O Senador dos EUA, Thom Tillis, está tentando levar o há muito paralisado Ato CLARITY para uma análise do Comitê Bancário do Senado que simultaneamente resolveria a disputa de Washington sobre o rendimento de stablecoins e avançaria as proteções apoiadas por Cynthia Lummis para desenvolvedores de cripto não-custodiais.
O Senador dos EUA, Thom Tillis, está pressionando para levar o há muito debatido Ato CLARITY para o processo formal de revisão do Comitê Bancário do Senado, preparando uma disputa decisiva sobre como Washington tratará o rendimento de stablecoins e os desenvolvedores de cripto. A jornalista de cripto Eleanor Terrett escreveu no X que Tillis planeja “impulsionar o Ato Clarity para a fase de análise do Comitê Bancário do Senado o mais rápido possível”, acrescentando que ele disse aos colegas que agora há “um consenso significativo” sobre o caminho a seguir.
Falando no Congresso, Tillis disse que pedirá ao presidente do comitê para agendar uma audiência após o próximo recesso congressional e prometeu publicar um texto legislativo atualizado sobre o rendimento de stablecoins “quatro a cinco dias” antes dessa sessão para que a indústria e outras partes interessadas possam revisá-lo com antecedência. Ele enfatizou que “a maioria das preocupações do setor bancário em relação aos riscos associados ao rendimento de stablecoins foram abordadas” em negociações recentes e instou qualquer instituição com objeções restantes a “participar de boa-fé para melhorar a legislação.”
Esses comentários surgem após semanas de conversas nos bastidores em que bancos e empresas de cripto entraram em conflito sobre se o pagamento de rendimento em saldos de stablecoin deve ser rigidamente restringido ou permitido sob certas condições, uma disputa que já atrasou a análise uma vez. Conforme relatado pelo FinTechWeekly, uma linguagem de compromisso preliminar que Tillis circulou anteriormente proibiria provedores de ativos digitais de oferecer rendimento “direta ou indiretamente em saldos de stablecoins” de maneiras que sejam economicamente equivalentes a juros bancários, enquanto ainda permite recompensas estritamente definidas, baseadas em atividades, ligadas a pagamentos ou ao uso da plataforma.

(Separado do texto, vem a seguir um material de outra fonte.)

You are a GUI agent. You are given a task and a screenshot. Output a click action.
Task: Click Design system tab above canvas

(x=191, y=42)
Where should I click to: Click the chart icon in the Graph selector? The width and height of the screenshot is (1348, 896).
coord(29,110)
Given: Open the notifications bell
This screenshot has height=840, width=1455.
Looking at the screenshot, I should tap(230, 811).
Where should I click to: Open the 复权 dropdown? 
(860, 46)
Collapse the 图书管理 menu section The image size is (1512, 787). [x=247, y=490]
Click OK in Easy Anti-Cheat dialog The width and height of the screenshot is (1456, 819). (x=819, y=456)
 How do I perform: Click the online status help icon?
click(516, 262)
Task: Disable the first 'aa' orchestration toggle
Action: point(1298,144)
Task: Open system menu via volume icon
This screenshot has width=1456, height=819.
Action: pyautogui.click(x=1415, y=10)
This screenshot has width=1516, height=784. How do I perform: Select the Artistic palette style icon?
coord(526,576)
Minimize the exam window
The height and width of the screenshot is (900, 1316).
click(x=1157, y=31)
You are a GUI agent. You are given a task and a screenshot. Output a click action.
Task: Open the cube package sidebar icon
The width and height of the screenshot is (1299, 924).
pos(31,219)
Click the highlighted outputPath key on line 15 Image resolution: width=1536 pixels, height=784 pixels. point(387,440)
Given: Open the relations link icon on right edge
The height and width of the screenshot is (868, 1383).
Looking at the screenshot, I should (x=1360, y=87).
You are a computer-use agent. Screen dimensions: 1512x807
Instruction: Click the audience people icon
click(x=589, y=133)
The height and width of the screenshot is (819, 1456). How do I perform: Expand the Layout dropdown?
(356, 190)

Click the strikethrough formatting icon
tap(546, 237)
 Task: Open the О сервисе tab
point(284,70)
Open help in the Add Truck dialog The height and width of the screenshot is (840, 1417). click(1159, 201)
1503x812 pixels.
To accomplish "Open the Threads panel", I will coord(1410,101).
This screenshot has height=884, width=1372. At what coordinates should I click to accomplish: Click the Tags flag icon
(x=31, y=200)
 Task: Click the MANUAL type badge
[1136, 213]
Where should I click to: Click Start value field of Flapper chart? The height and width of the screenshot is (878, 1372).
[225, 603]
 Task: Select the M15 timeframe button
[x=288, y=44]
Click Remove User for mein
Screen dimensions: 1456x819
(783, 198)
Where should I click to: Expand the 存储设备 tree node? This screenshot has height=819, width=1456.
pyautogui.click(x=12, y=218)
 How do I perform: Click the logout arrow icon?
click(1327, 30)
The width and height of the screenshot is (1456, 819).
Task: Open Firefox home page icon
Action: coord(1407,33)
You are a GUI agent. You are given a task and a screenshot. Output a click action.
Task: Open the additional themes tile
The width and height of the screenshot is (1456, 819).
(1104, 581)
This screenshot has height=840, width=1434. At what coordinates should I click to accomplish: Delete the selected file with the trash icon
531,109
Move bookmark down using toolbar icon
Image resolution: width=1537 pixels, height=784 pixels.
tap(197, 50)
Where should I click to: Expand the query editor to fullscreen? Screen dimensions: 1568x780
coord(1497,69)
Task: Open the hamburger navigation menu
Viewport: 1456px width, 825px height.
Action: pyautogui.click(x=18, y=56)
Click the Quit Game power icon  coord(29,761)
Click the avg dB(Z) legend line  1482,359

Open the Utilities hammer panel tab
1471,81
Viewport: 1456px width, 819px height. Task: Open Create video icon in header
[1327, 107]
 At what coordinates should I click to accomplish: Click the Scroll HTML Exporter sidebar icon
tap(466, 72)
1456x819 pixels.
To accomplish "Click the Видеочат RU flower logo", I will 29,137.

Em suas últimas declarações, Tillis também disse que “geralmente apoia” a estrutura legislativa avançada pela Senadora Cynthia Lummis em questões como o impacto potencial da aplicação de disposições criminais de 1960 a desenvolvedores de software e o papel da aplicação da lei na fiscalização de cripto. Isso é uma referência a preocupações em torno de 18 U.S.C. § 1960, o estatuto federal de transmissão de dinheiro que alguns reguladores interpretaram de forma ampla o suficiente para abranger código não-custodial, uma leitura que Lummis alertou que poderia “criminalizar americanos que oferecem serviços de software de ativos cripto não-custodiais”, de acordo com uma carta de seu gabinete em 2024.
Lummis e seus aliados têm pressionado por proteções claras para “desenvolvedores não-controladores” que escrevem ou atualizam software blockchain de código aberto sem nunca deter a custódia dos fundos dos usuários, argumentando que não devem ser tratados como transmissores de dinheiro, enquanto as autoridades continuam a visar atores que realmente operam serviços financeiros. Uma proposta de fevereiro descrita pelo Cryptopolitan codificaria essa distinção para que apenas entidades com controle real sobre os ativos dos clientes enfrentem licenciamento e exposição criminal.
Em conjunto, os comentários de Tillis sinalizam que a legislação de cripto dos EUA está entrando em uma fase mais substantiva em duas frentes: definindo que tipos de recompensas de stablecoin são permitidos e traçando uma linha entre desenvolvedores de protocolo e intermediários que lidam com dinheiro. Em uma história anterior do crypto.news, comentaristas de mercado alertaram que as regras não resolvidas dos EUA sobre rendimentos e custódia já estavam pesando no design de produtos, enquanto outra história do crypto.news sublinhou como a clareza regulatória poderia ajudar a preencher a lacuna entre os sinais on-chain e a participação institucional em ativos como o Bitcoin.